*Task to carry out*. Please render the rows as a Markdown table with the columns No. and Line, starting at the first row and ending at the line containing "Action: [x=236, y=255]", with both ends included. Put a running number under No. and the line's text under Line, and leave out blank lines.

*The data*.

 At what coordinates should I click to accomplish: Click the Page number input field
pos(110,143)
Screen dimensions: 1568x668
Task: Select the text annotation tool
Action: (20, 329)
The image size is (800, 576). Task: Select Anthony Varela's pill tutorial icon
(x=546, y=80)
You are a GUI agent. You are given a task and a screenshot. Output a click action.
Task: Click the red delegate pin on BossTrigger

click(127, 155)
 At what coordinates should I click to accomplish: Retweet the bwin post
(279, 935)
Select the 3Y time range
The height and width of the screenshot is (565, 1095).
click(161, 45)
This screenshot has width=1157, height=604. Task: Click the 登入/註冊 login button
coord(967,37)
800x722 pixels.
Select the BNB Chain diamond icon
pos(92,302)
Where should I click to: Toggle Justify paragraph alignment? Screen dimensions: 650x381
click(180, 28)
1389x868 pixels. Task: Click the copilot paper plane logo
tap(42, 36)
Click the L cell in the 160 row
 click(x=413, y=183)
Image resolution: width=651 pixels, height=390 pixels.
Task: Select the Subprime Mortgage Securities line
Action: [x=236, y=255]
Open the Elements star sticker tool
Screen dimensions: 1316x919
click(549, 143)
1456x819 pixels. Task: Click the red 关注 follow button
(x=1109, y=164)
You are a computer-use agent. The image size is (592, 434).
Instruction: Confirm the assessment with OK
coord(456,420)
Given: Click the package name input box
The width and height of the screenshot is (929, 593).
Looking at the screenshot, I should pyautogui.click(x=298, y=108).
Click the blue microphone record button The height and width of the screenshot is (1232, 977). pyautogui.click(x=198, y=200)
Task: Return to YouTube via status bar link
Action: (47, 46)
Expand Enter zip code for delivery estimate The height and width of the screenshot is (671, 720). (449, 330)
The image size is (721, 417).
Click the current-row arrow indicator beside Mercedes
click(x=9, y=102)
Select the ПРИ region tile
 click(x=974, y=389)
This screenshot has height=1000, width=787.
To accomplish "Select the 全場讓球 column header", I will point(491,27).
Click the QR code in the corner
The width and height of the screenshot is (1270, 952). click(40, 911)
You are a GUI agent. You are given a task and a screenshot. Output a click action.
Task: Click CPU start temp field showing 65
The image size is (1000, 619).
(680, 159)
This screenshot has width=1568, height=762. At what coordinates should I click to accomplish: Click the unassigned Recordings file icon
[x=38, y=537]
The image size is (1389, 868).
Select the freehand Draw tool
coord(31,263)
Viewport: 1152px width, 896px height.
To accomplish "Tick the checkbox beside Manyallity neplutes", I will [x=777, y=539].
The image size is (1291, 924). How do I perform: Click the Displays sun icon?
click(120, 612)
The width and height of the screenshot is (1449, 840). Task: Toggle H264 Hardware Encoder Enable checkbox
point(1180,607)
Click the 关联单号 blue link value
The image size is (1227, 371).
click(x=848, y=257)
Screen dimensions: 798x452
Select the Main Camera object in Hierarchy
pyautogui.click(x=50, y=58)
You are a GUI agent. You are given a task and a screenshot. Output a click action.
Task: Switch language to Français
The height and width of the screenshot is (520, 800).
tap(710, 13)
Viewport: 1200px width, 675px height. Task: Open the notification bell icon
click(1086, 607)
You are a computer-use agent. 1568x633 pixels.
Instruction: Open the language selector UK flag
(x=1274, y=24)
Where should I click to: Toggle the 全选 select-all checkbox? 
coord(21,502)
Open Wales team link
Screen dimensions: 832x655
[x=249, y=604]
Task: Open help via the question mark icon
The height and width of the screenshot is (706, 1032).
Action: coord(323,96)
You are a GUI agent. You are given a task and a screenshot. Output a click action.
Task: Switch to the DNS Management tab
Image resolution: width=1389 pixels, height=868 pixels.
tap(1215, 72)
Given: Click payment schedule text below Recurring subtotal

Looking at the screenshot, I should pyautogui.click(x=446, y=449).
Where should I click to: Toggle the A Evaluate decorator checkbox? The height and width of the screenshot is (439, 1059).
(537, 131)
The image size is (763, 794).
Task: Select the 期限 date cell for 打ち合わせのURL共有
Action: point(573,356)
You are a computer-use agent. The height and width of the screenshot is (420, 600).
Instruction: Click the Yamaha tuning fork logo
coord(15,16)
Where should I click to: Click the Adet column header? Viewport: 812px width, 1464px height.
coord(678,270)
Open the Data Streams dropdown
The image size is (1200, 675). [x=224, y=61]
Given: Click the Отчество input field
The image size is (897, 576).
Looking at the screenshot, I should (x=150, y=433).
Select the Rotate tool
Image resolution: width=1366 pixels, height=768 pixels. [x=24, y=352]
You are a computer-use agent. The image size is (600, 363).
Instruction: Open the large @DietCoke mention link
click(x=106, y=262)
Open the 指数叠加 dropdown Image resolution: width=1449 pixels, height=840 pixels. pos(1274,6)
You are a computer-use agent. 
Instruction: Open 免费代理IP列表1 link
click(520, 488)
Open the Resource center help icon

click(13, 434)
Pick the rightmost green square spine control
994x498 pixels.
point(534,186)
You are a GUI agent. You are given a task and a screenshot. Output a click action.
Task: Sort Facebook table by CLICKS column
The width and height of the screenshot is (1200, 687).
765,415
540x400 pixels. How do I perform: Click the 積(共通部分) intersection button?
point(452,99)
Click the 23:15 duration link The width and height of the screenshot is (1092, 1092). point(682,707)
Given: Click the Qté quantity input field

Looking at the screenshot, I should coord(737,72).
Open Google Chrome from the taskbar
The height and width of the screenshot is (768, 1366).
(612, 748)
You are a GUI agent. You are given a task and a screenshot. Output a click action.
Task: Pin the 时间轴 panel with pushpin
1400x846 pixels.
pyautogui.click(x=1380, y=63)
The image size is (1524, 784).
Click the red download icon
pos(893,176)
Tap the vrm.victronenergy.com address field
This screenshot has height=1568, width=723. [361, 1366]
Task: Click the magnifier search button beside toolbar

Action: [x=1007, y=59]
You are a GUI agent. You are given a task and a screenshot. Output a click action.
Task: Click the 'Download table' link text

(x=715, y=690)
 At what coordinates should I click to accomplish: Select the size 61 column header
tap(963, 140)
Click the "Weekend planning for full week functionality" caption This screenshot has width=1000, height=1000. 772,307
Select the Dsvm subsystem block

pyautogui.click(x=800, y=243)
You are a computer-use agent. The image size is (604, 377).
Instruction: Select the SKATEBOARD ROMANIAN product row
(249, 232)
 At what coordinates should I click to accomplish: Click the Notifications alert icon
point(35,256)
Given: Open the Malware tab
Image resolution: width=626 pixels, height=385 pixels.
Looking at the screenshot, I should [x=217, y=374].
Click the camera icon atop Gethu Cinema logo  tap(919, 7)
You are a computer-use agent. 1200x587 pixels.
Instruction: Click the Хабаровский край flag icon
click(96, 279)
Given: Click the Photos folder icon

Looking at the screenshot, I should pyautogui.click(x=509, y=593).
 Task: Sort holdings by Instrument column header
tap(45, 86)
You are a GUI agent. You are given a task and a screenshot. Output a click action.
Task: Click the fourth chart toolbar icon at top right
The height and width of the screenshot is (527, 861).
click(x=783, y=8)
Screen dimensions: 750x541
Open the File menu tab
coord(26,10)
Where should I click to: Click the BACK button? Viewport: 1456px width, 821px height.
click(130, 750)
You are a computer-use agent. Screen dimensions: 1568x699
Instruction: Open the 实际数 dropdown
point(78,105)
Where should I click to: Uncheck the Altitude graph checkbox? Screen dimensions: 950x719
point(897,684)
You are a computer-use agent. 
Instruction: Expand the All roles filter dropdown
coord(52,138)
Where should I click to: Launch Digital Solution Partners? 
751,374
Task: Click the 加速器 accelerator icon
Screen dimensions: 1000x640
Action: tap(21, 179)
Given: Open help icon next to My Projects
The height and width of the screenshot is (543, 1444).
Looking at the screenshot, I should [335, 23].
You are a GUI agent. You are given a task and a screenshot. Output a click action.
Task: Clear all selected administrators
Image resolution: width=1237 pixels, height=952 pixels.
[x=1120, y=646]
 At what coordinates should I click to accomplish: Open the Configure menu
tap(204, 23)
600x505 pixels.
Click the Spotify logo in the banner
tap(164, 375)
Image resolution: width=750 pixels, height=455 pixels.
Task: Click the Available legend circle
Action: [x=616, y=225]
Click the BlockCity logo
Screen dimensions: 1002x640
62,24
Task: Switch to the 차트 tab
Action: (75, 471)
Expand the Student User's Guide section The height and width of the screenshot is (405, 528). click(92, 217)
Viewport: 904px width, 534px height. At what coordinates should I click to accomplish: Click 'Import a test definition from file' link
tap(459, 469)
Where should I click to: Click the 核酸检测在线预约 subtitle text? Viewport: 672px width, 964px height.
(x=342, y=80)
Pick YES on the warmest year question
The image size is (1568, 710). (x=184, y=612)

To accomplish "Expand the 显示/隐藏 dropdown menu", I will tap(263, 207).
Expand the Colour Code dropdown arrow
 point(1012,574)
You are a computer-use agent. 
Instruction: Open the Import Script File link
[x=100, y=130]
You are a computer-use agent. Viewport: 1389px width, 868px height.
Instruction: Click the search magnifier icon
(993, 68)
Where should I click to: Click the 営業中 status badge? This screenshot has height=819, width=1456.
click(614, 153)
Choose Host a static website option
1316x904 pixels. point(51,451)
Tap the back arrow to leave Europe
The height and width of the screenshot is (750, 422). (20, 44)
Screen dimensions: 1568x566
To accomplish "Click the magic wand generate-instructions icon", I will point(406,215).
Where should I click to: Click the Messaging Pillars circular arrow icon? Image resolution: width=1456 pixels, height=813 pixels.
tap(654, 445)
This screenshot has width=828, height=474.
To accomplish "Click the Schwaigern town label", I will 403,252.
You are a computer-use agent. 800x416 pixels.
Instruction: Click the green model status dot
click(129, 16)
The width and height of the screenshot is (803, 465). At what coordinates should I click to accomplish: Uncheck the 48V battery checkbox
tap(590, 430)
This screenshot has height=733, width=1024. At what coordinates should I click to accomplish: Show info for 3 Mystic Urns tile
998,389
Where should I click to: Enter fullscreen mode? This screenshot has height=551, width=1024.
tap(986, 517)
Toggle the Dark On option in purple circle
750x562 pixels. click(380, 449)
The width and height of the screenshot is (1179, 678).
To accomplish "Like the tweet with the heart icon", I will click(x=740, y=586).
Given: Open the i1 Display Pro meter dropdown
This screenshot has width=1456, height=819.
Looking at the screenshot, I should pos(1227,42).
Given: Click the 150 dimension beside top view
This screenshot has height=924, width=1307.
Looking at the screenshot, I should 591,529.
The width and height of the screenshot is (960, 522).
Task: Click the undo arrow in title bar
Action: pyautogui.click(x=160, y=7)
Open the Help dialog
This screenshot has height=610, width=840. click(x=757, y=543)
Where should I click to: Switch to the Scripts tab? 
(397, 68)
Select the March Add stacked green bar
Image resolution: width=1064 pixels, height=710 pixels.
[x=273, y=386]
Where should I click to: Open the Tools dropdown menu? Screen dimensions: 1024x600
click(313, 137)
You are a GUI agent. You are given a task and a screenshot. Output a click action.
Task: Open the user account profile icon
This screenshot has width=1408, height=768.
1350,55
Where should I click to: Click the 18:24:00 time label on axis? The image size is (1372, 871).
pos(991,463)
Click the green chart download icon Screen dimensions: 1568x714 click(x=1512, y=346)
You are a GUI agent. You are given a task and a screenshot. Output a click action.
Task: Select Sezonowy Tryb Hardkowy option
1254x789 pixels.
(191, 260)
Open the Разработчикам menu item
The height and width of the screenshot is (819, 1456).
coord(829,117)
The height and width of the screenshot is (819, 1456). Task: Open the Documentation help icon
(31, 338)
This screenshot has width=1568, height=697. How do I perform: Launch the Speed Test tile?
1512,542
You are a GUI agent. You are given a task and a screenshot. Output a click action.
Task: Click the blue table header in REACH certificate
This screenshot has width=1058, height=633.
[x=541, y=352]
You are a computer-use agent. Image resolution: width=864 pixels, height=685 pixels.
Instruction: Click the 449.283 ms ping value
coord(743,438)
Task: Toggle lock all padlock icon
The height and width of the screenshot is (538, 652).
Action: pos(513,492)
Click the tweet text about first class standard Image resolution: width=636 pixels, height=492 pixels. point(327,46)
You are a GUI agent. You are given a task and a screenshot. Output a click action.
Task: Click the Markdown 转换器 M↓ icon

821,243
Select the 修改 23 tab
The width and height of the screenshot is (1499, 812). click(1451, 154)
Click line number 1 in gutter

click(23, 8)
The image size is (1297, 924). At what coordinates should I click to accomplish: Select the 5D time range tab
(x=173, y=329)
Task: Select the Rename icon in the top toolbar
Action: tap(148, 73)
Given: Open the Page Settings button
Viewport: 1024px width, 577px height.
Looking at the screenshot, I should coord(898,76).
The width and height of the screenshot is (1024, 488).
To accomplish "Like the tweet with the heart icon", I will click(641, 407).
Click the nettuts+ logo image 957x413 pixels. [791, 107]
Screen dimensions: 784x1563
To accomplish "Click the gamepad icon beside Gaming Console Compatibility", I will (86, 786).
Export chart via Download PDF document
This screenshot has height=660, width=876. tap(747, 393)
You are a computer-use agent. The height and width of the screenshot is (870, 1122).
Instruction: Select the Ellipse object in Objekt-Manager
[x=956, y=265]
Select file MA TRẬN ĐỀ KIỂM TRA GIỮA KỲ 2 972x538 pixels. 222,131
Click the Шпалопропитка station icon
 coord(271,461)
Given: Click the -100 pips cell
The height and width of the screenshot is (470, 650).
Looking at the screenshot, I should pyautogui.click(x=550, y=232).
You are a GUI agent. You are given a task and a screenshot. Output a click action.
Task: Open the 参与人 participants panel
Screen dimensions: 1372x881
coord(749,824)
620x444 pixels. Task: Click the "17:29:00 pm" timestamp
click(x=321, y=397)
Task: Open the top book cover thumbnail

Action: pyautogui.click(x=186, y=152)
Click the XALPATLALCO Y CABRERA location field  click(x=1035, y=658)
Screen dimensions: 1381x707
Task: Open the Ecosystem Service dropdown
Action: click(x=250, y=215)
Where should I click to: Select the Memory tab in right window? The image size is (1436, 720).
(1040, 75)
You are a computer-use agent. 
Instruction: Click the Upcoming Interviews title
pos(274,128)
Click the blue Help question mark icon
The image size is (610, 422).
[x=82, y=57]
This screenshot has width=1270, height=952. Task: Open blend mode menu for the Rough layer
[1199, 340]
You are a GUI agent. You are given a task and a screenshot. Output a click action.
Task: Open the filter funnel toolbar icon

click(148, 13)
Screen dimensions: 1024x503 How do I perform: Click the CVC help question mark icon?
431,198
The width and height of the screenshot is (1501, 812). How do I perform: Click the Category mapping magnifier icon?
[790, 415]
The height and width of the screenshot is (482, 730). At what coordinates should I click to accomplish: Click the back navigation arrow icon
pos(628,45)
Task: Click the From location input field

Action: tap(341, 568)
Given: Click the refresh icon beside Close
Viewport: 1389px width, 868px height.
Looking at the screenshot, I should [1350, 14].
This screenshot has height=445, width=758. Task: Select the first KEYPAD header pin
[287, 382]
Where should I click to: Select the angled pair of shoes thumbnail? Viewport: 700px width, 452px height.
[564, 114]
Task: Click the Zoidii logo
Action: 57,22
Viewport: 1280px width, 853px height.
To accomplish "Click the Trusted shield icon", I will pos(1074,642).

*Expected answer*.
| No. | Line |
|---|---|
| 1 |  At what coordinates should I click to accomplish: Click the Page number input field |
| 2 | pos(110,143) |
| 3 | Screen dimensions: 1568x668 |
| 4 | Task: Select the text annotation tool |
| 5 | Action: (20, 329) |
| 6 | The image size is (800, 576). Task: Select Anthony Varela's pill tutorial icon |
| 7 | (x=546, y=80) |
| 8 | You are a GUI agent. You are given a task and a screenshot. Output a click action. |
| 9 | Task: Click the red delegate pin on BossTrigger |
| 10 | click(127, 155) |
| 11 |  At what coordinates should I click to accomplish: Retweet the bwin post |
| 12 | (279, 935) |
| 13 | Select the 3Y time range |
| 14 | The height and width of the screenshot is (565, 1095). |
| 15 | click(161, 45) |
| 16 | This screenshot has width=1157, height=604. Task: Click the 登入/註冊 login button |
| 17 | coord(967,37) |
| 18 | 800x722 pixels. |
| 19 | Select the BNB Chain diamond icon |
| 20 | pos(92,302) |
| 21 | Where should I click to: Toggle Justify paragraph alignment? Screen dimensions: 650x381 |
| 22 | click(180, 28) |
| 23 | 1389x868 pixels. Task: Click the copilot paper plane logo |
| 24 | tap(42, 36) |
| 25 | Click the L cell in the 160 row |
| 26 |  click(x=413, y=183) |
| 27 | Image resolution: width=651 pixels, height=390 pixels. |
| 28 | Task: Select the Subprime Mortgage Securities line |
| 29 | Action: [x=236, y=255] |